I'm trying to write a regular expression to validate moves in algebraic chess notation. Here's what I have so far:
/
O-O(-O)? # Castling
|[KQRBN]x?[a-h][1-8]\+? # Most normal moves and captures
/
Where I am lost is pawn promotion.
A knight, bishop, or centre pawn may only promote on the file from which it starts or the file on either side via a capture. A rook pawn may promote by moving straight or capturing to one side, depending on whether it is on the a- or h- files. So something like
/[a-h](x[a-h])?[18]=[QRBN]\+?/
doesn't work, because fxh8 is not a valid move (only fxe8 and fxg8 are). I could go the long route with
/(a(xb)?|h(xg)?|b(x[ac])?.../ # insert 5 more files in place of the ...
but that's not very efficient. I want to use grouping, so that I can do rook-pawns, and everything else.

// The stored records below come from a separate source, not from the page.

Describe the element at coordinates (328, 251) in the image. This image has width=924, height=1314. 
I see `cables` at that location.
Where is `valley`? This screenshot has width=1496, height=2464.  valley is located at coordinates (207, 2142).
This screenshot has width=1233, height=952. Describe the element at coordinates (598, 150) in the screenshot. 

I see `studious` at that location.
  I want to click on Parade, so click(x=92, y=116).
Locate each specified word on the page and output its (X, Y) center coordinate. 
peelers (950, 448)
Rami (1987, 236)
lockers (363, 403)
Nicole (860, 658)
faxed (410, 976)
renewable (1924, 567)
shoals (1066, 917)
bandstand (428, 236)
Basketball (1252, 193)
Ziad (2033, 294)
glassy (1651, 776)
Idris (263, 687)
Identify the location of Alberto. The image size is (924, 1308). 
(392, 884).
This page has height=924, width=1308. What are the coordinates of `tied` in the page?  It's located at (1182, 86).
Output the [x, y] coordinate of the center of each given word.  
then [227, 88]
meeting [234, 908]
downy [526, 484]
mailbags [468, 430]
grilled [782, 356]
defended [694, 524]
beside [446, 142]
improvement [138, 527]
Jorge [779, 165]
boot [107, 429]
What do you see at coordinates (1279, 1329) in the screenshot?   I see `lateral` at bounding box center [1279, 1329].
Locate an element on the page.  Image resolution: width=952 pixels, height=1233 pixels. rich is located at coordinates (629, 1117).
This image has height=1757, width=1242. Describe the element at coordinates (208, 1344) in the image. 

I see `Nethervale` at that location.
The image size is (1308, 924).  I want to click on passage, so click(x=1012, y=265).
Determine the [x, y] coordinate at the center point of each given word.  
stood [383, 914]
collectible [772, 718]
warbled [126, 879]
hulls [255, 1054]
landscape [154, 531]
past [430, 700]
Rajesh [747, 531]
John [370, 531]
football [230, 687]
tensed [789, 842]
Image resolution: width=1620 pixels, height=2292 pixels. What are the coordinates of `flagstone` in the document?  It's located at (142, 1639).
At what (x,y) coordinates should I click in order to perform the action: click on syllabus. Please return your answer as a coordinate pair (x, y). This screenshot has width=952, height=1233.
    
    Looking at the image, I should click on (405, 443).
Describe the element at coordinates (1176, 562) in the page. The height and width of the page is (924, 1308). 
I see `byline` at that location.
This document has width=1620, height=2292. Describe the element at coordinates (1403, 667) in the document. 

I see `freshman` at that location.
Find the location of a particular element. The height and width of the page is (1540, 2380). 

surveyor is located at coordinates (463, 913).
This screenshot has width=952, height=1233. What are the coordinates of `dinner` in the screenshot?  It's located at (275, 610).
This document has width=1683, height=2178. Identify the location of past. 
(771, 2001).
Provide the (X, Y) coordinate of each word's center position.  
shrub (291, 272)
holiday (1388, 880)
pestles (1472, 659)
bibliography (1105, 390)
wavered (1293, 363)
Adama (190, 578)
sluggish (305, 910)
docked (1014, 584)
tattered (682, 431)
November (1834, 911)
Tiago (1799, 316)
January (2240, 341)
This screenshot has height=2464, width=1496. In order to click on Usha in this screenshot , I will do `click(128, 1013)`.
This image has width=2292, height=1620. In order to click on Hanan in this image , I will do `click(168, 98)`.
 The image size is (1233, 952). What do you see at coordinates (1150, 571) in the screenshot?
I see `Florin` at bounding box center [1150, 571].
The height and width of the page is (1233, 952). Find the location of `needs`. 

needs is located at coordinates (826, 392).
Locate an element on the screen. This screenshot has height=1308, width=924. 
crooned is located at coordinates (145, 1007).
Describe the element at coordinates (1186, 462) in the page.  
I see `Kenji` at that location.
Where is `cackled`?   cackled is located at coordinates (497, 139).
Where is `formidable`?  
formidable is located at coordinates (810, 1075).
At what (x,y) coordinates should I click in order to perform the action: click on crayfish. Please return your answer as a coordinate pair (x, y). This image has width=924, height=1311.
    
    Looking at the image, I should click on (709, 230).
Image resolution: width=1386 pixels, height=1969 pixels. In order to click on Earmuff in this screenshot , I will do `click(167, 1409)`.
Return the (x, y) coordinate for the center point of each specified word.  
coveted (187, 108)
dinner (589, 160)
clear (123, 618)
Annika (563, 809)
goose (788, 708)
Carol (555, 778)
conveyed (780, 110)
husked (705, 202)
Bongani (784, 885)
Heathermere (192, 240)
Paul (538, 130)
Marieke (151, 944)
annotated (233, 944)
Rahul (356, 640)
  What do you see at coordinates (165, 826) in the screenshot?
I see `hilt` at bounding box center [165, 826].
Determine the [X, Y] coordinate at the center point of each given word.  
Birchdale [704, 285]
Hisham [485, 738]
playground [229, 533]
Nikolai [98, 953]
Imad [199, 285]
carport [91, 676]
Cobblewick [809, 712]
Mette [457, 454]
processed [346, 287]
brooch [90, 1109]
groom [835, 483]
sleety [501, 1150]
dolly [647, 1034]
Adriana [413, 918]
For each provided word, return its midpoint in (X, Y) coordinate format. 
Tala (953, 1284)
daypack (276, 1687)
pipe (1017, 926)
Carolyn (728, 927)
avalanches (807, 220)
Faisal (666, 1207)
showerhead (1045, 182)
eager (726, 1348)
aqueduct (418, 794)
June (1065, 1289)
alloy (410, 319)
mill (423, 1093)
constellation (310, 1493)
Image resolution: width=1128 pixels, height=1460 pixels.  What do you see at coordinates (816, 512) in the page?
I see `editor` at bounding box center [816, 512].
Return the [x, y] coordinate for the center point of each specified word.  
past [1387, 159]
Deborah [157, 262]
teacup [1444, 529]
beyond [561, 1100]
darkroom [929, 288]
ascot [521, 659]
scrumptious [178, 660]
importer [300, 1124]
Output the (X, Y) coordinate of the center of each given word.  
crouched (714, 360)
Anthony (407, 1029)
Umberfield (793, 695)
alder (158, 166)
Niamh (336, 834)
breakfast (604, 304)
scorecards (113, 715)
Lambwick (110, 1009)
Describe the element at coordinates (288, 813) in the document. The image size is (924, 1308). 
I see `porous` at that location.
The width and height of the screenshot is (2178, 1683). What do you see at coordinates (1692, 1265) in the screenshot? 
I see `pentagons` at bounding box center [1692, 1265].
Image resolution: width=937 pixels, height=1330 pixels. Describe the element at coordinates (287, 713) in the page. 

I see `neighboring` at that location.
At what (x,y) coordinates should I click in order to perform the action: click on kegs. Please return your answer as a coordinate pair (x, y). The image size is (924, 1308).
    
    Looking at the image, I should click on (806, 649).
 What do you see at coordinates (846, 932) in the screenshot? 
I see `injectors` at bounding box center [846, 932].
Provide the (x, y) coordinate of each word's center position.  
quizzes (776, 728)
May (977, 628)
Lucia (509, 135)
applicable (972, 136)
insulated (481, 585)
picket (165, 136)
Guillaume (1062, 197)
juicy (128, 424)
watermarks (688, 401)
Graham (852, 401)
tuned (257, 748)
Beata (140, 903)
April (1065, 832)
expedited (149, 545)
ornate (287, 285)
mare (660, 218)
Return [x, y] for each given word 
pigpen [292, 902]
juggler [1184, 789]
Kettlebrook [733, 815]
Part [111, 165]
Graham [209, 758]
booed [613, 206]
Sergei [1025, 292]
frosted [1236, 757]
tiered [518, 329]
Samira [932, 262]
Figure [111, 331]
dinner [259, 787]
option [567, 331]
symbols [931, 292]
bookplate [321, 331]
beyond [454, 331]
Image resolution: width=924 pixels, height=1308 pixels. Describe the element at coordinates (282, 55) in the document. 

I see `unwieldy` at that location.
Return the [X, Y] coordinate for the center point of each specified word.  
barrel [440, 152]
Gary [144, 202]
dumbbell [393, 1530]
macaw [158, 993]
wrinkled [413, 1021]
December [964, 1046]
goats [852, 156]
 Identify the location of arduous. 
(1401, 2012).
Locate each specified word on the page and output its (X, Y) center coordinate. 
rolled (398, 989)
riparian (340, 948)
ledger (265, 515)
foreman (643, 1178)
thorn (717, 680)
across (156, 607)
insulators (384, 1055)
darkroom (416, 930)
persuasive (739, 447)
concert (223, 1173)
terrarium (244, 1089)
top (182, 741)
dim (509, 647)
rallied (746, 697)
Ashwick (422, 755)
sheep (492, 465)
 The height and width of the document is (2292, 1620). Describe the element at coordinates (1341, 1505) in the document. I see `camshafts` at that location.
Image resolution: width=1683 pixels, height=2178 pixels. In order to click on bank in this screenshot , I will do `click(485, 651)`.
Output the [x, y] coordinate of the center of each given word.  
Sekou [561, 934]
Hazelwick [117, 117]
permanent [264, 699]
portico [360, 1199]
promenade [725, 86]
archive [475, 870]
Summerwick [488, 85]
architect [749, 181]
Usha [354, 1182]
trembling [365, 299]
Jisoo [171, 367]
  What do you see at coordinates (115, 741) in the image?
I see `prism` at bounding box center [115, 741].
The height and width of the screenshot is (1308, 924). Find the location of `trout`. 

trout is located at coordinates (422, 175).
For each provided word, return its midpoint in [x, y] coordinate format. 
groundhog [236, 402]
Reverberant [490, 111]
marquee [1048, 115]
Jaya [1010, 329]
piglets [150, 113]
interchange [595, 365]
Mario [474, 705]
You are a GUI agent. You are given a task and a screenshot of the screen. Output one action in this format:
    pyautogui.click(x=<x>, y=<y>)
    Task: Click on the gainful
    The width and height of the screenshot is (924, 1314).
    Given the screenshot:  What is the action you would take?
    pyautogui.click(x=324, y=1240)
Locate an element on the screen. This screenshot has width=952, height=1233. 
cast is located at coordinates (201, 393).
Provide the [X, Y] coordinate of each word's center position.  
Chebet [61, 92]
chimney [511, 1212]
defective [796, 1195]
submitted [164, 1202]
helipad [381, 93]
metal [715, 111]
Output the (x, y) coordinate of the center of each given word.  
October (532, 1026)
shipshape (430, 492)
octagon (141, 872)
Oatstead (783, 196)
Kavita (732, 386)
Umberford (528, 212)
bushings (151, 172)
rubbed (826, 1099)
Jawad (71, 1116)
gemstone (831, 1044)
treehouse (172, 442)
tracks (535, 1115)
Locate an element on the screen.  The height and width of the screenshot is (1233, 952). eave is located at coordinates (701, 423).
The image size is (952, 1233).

I have something like this in mind:
/([b-g])(x(\1±1))?/
To indicate "the letters b to g may be followed by the letter that comes before or after them".
Matching the adjacent letter is not hard using alternations, but you won't find anything compact as there is no character arithmetic in regex.
Someone just posted a similar question out of sympathy for your plight.
The long way is the only way.